Work order
Could you pick up the account of the Phobos 1 probe after its final sentence and continue it?

Source text
****************************************

The probe also carried a hopper. The hopper would be dropped onto Phobos to drill and analyze the soil. It would be able to bounce across the terrain by using spring loaded legs.

==Mission profile==

The optical coronagraph that was part of the Terek experiment and designed to observe the Sun was non-functional from launch.

=== Malfunction ===
On 2 September 1988, the expected transmission from Phobos 1 was not received. This was traced to a faulty key-command that was sent on 28 August from ground control in Yevpatoria. Same as the case of Mariner 1, a technician unintentionally left out a single hyphen in one of the keyed commands. All commands were supposed to be proofread by a computer before being transmitted, but the computer that checked code was malfunctioning. The technician violated procedure and transmitted the command before the computer could be fixed to proofread it. This minor alteration in code deactivated the attitude thrusters. By losing its lock on the Sun, the spacecraft could no longer properly orient its solar arrays, thus depleting its batteries.

Software instructions to turn off the probe's attitude control, normally a fatal operation, were part of a routine used when testing the spacecraft on the ground. Normally this routine would be removed before launch. However, the software was coded in PROMs, and so removing the test code would have required removing and replacing the entire computer. Because of time pressure from the impending launch, engineers decided to leave the command sequence in, though it should never be used. However, a single-character error in constructing an upload sequence resulted in the command executing, with subsequent loss of the spacecraft.

The error is also attributed to a political argument between Yevpatoria and Moscow over who should control the mission. Moscow won control responsibility, but Yevpatoria would be responsible for checking all transmitted commands. This further complicated the process of transmitting valid commands to the spacecraft.

****************************************

Listed records
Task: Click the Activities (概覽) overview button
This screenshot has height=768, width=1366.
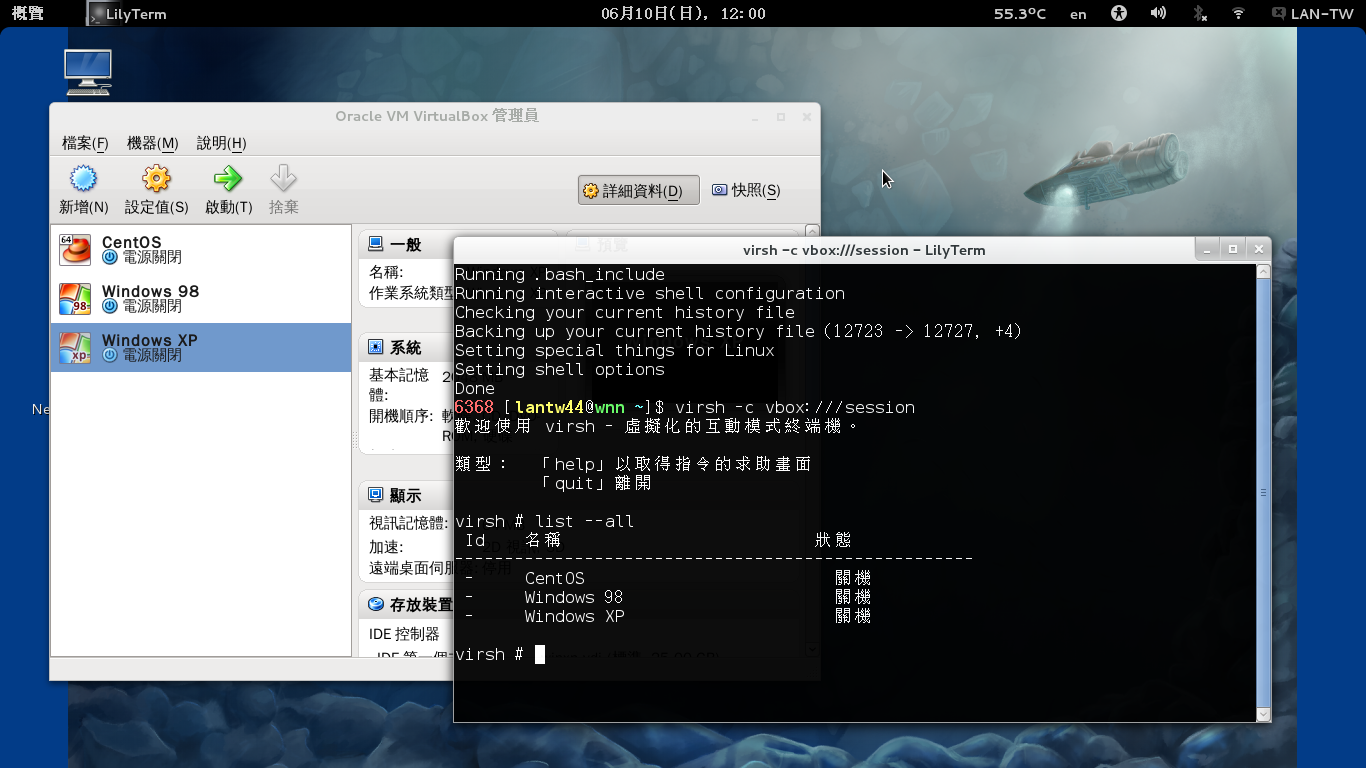Action: click(27, 14)
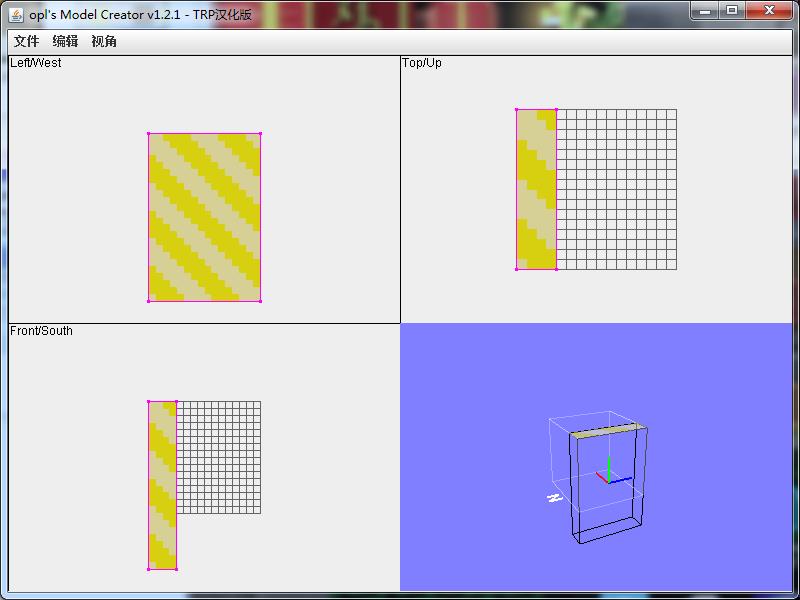The height and width of the screenshot is (600, 800).
Task: Click the grid area in the Front/South view
Action: (x=218, y=457)
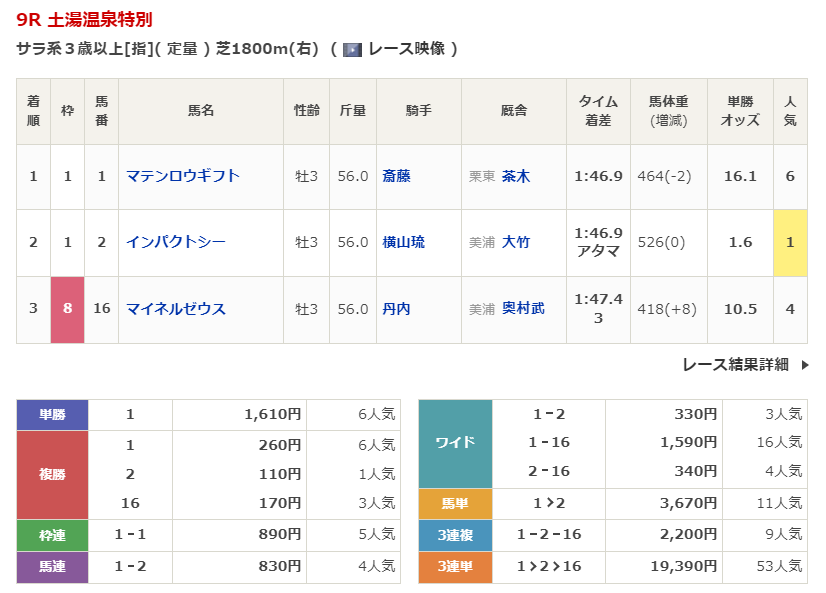The height and width of the screenshot is (593, 826).
Task: Open trainer 茶木 stable page
Action: click(516, 176)
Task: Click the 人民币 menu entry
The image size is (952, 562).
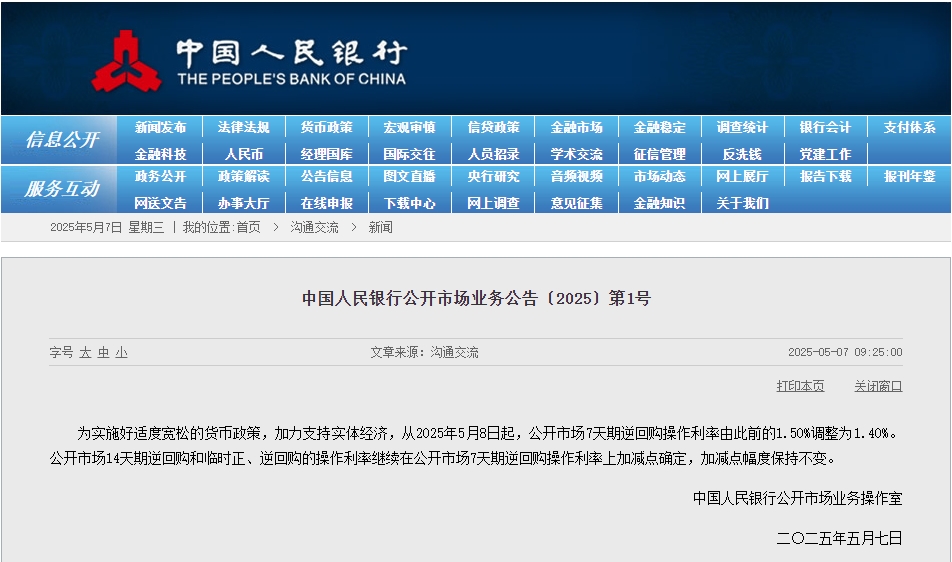Action: coord(243,154)
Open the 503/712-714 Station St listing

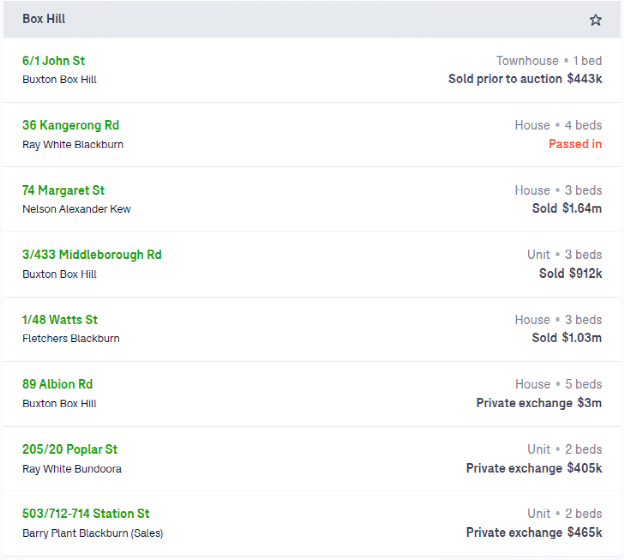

****************************************

Final answer
== Subsequent investigation ==
After the incident at Yevpatoria, an investigation was immediately ordered to determine who was responsible for the failure. Nevertheless, disciplinary action was postponed until the completion of the Phobos 2 mission. This was to prevent the demoralization of the Phobos 2 team. Any penalization of the Phobos 1 team would create anxiety among the Phobos 2 team and reduce the chances of mission success. This postponement of punitive measures was urged by IKI director Roald Sagdeev. He quoted the former secret-service chief under Stalin, Lavrenti Beria, who said, "Let's make them work for now. We can shoot them all later." The investigation concluded with the dismissal of the ground control commander at Yevpatoria and the acknowledgement that the computer system was poorly designed.

==Results==
The probe observed the Sun in both X-rays (0.5–2.5 nm) and extreme ultraviolet (17–18 nm). On 27 August a solar flare was observed.

== Legacy ==
Phobos 1 failed before it could achieve its main scientific objectives, and while the Phobos program as a whole can be considered a failure, the probes discovered previously unknown information concerning Mars and Phobos during their lengthy orbital flights. In 1988, less was known about Mars and its satellites than the more distant gas giants.

In 2026, a non-peer-reviewed preprint hypothesised that the near-Earth asteroid 1998 KY_{26} could possibly be the same object as Phobos 1. However, the authors stated that their research did not unequivocally identify 1998 KY_{26} as being identical to Phobos 1, and the asteroid is still assumed to be a natural body by the scientific community.